Natasha viene sopraffatta quasi all’istante, la difesa resa fiacca dalla carente convinzione nel contrattaccare l’offensiva, mentre le bambine la sovrastano assalendola senza concederle nemmeno un secondo di respiro… riaprendo spaccature in fase di guarigione, procurandole lividi nuovi da sommare a quelli vecchi, finendo per spezzarle le ossa… mentre la donna si biasima per ogni colpo inflittole, perchè se quella volta a Budapest avesse raso al suolo la Stanza Rossa invece di darsi alla fuga con Clint tutto questo non sarebbe mai successo, perchè se quella volta a Mosca non si fosse mai ribellata ora non si ritroverebbe accecata da un dolore lancinante che la spinge a pregare una divinità qualsiasi di farla finita sul pavimento dove tutto era iniziato. 
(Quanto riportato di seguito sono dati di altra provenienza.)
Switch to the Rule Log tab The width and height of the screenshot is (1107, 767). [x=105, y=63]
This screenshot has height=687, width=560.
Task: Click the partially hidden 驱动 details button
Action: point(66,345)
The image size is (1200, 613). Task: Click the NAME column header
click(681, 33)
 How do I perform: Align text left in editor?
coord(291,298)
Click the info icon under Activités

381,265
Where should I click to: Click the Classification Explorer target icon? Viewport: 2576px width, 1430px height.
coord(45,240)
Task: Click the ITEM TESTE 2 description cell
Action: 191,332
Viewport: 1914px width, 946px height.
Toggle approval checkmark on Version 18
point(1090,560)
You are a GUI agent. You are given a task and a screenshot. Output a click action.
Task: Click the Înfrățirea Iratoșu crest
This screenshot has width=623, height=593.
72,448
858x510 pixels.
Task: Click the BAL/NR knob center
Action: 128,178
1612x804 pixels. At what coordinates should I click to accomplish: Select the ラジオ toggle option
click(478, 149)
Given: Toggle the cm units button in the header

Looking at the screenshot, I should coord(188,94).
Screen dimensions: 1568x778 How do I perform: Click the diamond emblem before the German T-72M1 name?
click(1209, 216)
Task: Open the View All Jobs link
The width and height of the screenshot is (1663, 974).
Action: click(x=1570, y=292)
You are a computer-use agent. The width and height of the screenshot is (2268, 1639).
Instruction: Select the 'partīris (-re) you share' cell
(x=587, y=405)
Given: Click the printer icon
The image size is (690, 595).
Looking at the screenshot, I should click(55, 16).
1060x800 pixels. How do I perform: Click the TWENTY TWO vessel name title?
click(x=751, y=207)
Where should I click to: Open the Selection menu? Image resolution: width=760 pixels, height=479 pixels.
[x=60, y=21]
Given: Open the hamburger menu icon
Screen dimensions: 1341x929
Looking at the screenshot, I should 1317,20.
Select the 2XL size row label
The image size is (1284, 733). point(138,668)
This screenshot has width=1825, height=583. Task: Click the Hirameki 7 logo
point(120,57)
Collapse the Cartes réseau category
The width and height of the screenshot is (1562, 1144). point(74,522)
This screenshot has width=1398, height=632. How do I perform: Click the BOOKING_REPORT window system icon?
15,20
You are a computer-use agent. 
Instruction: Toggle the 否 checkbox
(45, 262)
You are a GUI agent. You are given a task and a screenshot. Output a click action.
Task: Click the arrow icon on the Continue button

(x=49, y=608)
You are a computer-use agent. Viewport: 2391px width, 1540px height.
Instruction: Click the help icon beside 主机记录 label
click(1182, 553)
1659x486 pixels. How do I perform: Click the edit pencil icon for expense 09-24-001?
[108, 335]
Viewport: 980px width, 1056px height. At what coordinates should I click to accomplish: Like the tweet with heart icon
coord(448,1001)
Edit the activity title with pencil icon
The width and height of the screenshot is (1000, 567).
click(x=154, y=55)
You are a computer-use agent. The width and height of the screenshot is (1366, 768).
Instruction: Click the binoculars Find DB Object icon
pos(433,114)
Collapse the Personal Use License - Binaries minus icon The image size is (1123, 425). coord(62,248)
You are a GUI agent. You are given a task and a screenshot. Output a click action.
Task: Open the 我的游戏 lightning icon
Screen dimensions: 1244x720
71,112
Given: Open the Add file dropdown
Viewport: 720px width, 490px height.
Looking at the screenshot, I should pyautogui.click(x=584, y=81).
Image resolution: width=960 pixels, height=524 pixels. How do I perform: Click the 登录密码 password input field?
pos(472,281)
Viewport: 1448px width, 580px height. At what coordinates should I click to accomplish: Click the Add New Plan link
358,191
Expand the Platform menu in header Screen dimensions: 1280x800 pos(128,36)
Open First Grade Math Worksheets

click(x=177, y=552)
Quando la pugnalano allo stomaco, la coltellata assume le sembianze di un intervento divino, accettandola come una benedizione con somma gratitudine… il mondo si rovescia, mentre l’udito sbiadisce e le ombre dell’incoscienza iniziano a sostituire le bambine una ad una, premendo le mani sullo stomaco per puro istinto di sopravvivenza nonostante sia consapevole che senza l’aiuto di qualcuno morirà dissanguata nel giro di poco, riuscendo con un ultimo sforzo a distinguere il profilo di Yelena attraverso la vista appannata.

-Eliminando la concorrenza non sono più seconda a nessuno… e poi, dopo tutto quello che hai fatto, ti meriti di morire sola. -annuncia abbassandosi alla sua altezza quando le passa affianco, mentre l’oscurità cala il sipario magnanima su Natasha, facendole fremere le palpebre e scollegandola definitivamente dalla realtà. -Questa volta non c’è nessun angelo custode pronto a salvarti маленькая балерина2.



 

Note:

  1. Traduzione dal russo: “zarina”.

  2. Traduzione dal russo: “piccola ballerina”.